SFPUC contractors will finish planting the first batch of plants in June. These plants are being used to create areas in an on-site industrial yard where runoff and rainfall can collect and be filtered through the native plants before entering the watershed. This will help improve the clarity of water moving from the yard into the watershed.

Mia Ingolia, a biologist and botanist for the Sunol Native Plant Nursery, looks out over a new planting area on SFPUC property. (Lindsey Moore/KQED)

But “it may be a while until native species like oaks are able to be planted in the watershed,” said Ramirez.

While state and federal regulators like to see oaks that are already mature being planted, the commission is taking a different route. In the future, it wants to plant certified disease-free acorns in the ground.

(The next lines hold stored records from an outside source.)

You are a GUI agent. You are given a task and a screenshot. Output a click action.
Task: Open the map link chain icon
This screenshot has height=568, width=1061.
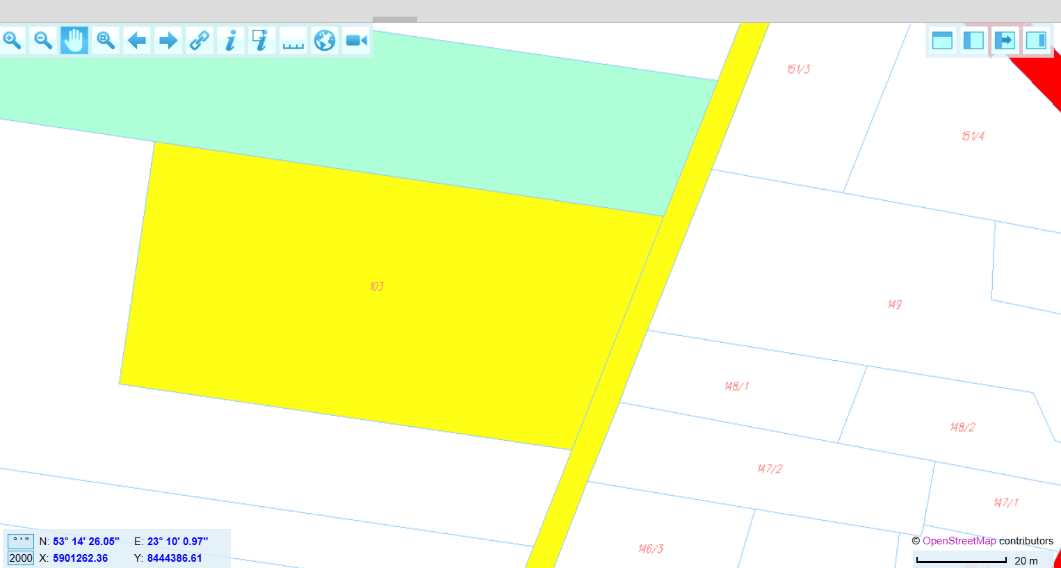click(200, 40)
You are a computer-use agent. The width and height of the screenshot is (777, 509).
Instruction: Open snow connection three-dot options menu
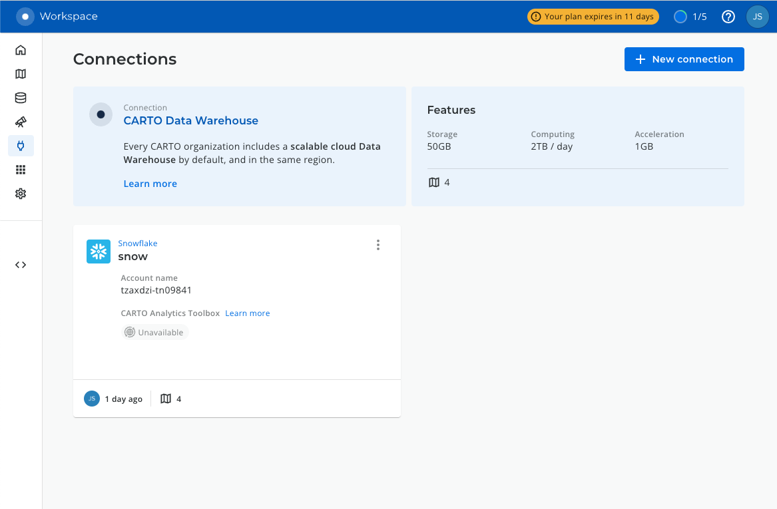[378, 245]
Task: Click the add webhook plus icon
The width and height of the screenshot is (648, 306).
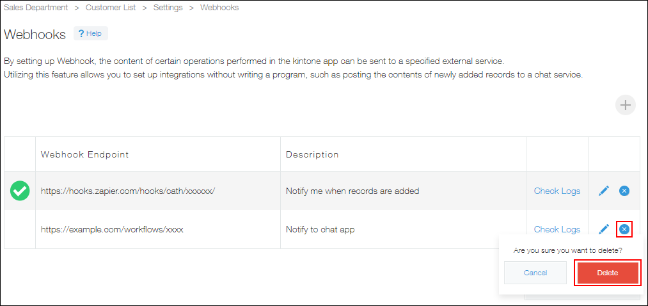Action: tap(625, 105)
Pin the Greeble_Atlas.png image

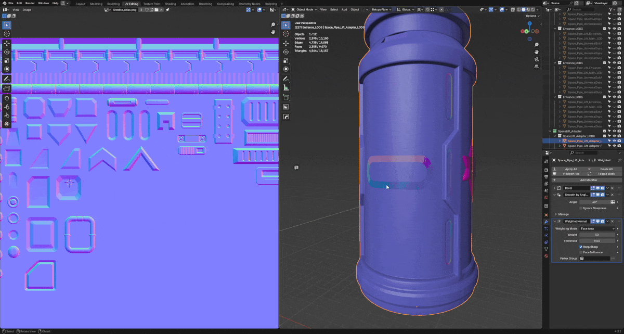tap(168, 10)
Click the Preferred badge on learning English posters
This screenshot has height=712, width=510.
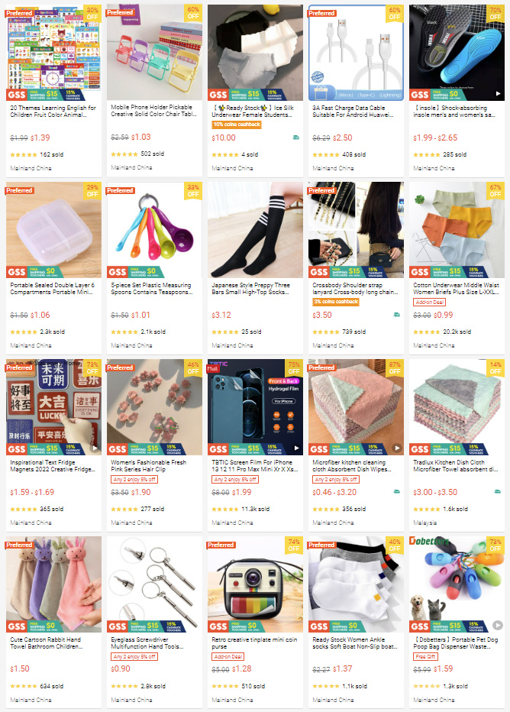tap(20, 13)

“They want you to mitigate right away and plant and have it be restored as quickly as possible,” says Ramirez, “so we have to ask them also to be patient.”

But, he says, the extra time it takes to grow your own native plants is worth it in the fight against plant diseases.

“Because once you have [diseases] in your watershed, or you bring them into your watershed, it’s even more expensive and time- consuming to try to minimize the risk, or if you are brave, to try to eradicate some of these things.”

This summer, the team will head back out to the watershed to collect more native plant seeds. This time they’ll collect flowers like California poppies, fiddlenecks and lupines, and start the next round of plantings in 2020.